I think my Guest VLAN was done in 5 to 10 minutes by just following the steps in the document ;)

You can skip the Guest Portal stuff ofcourse!

I will try it out! I have followed so many guides already, why not one more? Can I just confirm, you made it work with the RT6600AX as AP? From what I can tell in many places, people in general have problems with the VLAN tagging for this AP. And maybe I should add, I only want VLAN for wireless devices, anything wired goes to my main LAN. So I guess I need to tag the VLAN 10 and have VLAN 1 untagged from the AP through the switch to opnsense, according to my logic (so I can use the "standard" LAN wirelessly as well)?

Hey everybody! First post here. So, first of all, I'm pretty new to networking in general, but I fell in love with opnsense and want to learn more. So I quickly converted my old router, the RT6600AX, into an AP and happily started to create a VLAN network tagged 10. I'm using a TP-Link SG2210P switch, and have made sure to set the port from the AP to the switch, and also the one from switch to opnsense, into "tagged".

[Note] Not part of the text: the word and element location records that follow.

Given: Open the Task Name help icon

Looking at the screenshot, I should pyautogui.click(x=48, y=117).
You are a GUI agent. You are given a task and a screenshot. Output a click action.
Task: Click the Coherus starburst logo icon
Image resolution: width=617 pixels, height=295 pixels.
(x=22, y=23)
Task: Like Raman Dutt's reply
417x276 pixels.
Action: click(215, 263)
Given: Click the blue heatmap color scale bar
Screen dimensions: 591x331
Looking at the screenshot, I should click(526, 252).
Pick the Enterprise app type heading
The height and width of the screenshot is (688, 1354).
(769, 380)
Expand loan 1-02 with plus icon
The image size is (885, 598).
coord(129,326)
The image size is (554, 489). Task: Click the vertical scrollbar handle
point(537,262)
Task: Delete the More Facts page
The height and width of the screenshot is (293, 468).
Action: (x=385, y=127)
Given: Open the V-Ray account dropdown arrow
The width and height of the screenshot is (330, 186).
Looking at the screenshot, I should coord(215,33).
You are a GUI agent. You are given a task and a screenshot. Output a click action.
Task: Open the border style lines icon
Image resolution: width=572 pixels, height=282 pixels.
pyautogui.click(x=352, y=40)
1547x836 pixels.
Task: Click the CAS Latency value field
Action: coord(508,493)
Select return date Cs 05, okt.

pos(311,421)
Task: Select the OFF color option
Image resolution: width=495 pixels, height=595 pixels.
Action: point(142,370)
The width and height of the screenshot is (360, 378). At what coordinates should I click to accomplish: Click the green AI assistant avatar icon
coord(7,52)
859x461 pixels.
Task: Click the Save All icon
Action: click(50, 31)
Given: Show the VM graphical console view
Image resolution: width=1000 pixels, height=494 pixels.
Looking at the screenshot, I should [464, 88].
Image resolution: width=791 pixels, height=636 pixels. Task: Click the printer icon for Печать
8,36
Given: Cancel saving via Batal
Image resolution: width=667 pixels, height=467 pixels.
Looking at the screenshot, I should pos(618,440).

With the help of AI, I have created a guest VLAN, tagged 10, the same as on the AP and switch, however no matter how I try, I don't seem to be able to create an isolated VLAN in spite of correct rules (I believe). When connecting to the guest network on 192.168.10.x, I can still ping devices on 192.168.1.x although my first rule is to block traffic to 192.168.0.0/16 "in" from the guest interface. Grok suggested floating rules in "out" direction, but I tried that as well.

When checking the opnsense live log, I notice the ping is present from the phone, but coming from the standard LAN interface in spite of all my struggles. Grok's theory is that the synology AP simply doesn't send the tag correctly so it all ends up on the same network in opnsense anyway.

I'm not sure if anyone understands what I'm writing here. I guess I'm interested in knowing if anyone else has had any luck with the synology AP for isolated VLAN, or if it rather belongs in the trash can?